Write out the records below word for word, with nothing added or changed.

Supplied entries:

^^^^

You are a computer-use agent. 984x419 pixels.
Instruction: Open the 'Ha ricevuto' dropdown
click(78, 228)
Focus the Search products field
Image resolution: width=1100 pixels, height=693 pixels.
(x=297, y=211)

^^^^

Response to the exercise:
You are a computer-use agent. 984x419 pixels.
Instruction: Open the 'Ha ricevuto' dropdown
click(78, 228)
Focus the Search products field
Image resolution: width=1100 pixels, height=693 pixels.
(x=297, y=211)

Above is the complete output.